Menabung Dinar, Menabung Koin Emas, Dinar Emas 24
Menabung dalam bentuk emas yang dilakukannya sekarang ini bermula dari kesukaannya terhadap perhiasan. Karena memiliki kulit sensitif, alergi atau gatal-gatal jika bersentuhan dengan perhiasan nonemas, Linda memilih logam mulia ini sebagai perhiasannya. Sampai ketika krisis tahun 1998 ia menyadari hobinya menyelamatkan simpanan keluarga. "Saat itu nilai rupiah merosot drastis. Simpanan suami berupa uang tunai di bank nilainya turun, sementara perhiasan emas saya malah melambung tinggi," kata ibu tiga anak remaja ini.
Sejak itulah ia semakin mantap menyisihkan sebagian penghasilan suaminya untuk tabungan hari depan dalam bentuk perhiasan. "Saya bahkan tak punya tabungan di bank, lagipula saya takut habis, pastilah sebentar-sebentar ‘menggesek’ (kartu debet)," katanya sambil tertawa.
Praktis
Menyimpan dana dalam bentuk perhiasan bagi sebagian perempuan adalah cara yang amat praktis.
"Saya enggak pernah ke bank.
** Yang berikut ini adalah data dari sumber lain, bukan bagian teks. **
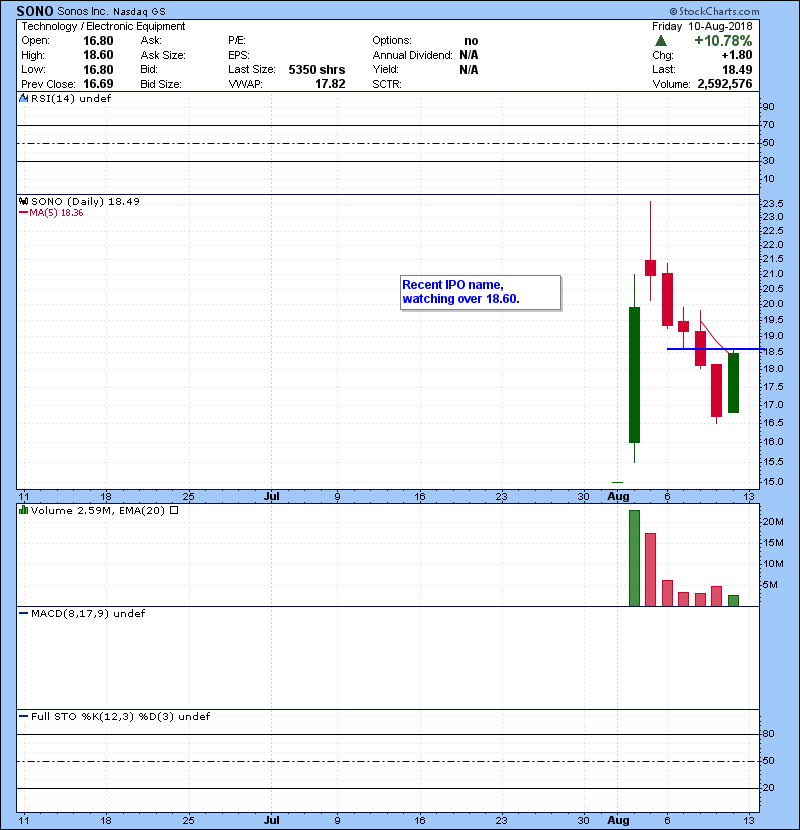Viewport: 800px width, 830px height.
Task: Click the Jul label on the bottom time axis
Action: (272, 817)
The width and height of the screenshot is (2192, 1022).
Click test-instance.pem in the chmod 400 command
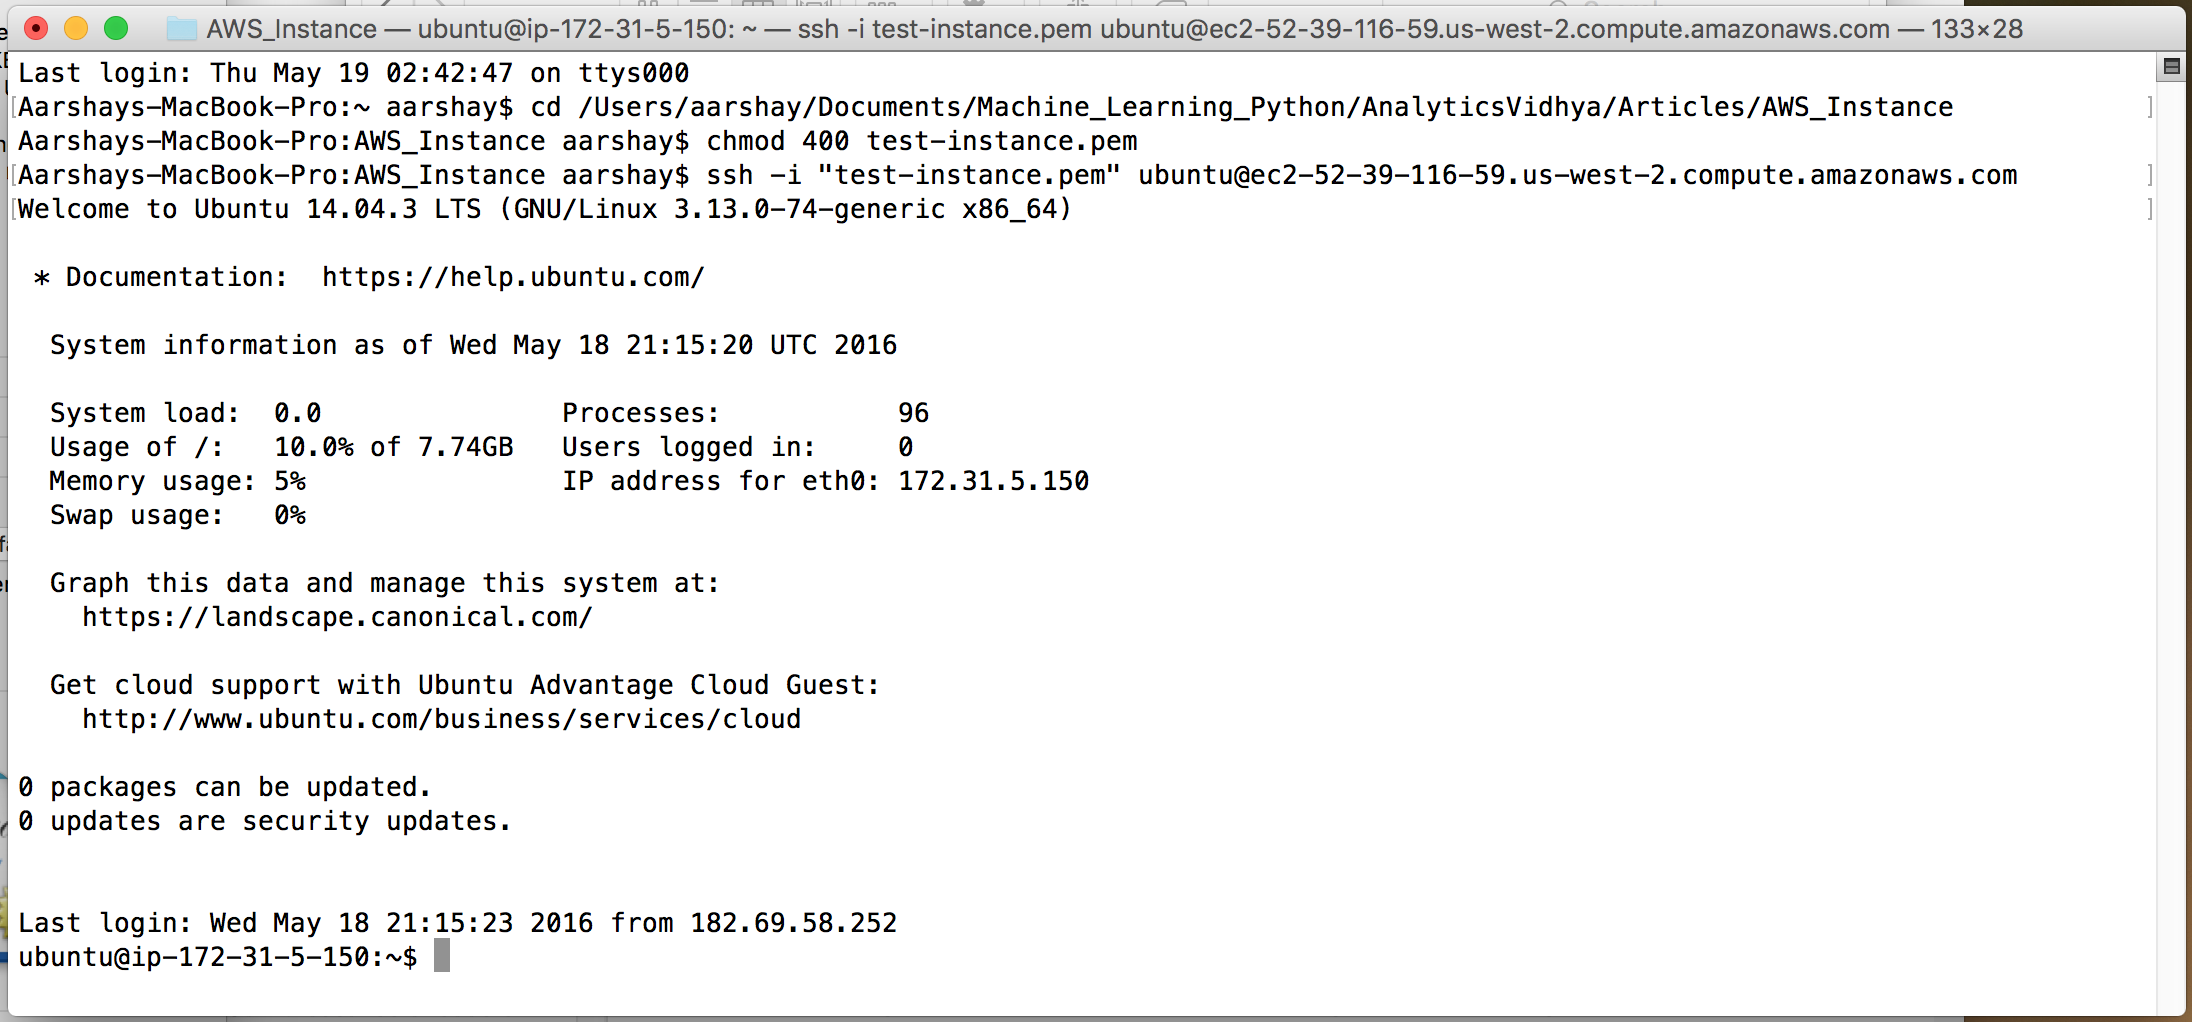coord(1002,141)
Repot harus banyak yang diisi," kata Warni (30), seorang pedagang nasi kuning, saat ditemui tengah menjual perhiasannya di sebuah toko emas di bilangan Jln. Kopo Bandung. Emas dengan berat sekitar 10 gram tersebut akan dijualnya untuk menyewa rumah. Sebelumnya ia mengandalkan suaminya, namun ternyata suaminya hanya memiliki dana setengah dari nilai sewa rumah. Jalan keluarnya, ya menjual perhiasannya. Tiap bulan, dari hasil berjualan nasi kuning ia mampu membeli 1 gram emas. Setiap membutuhkan dana agak besar, Warni menjual kembali "simpanannya" itu.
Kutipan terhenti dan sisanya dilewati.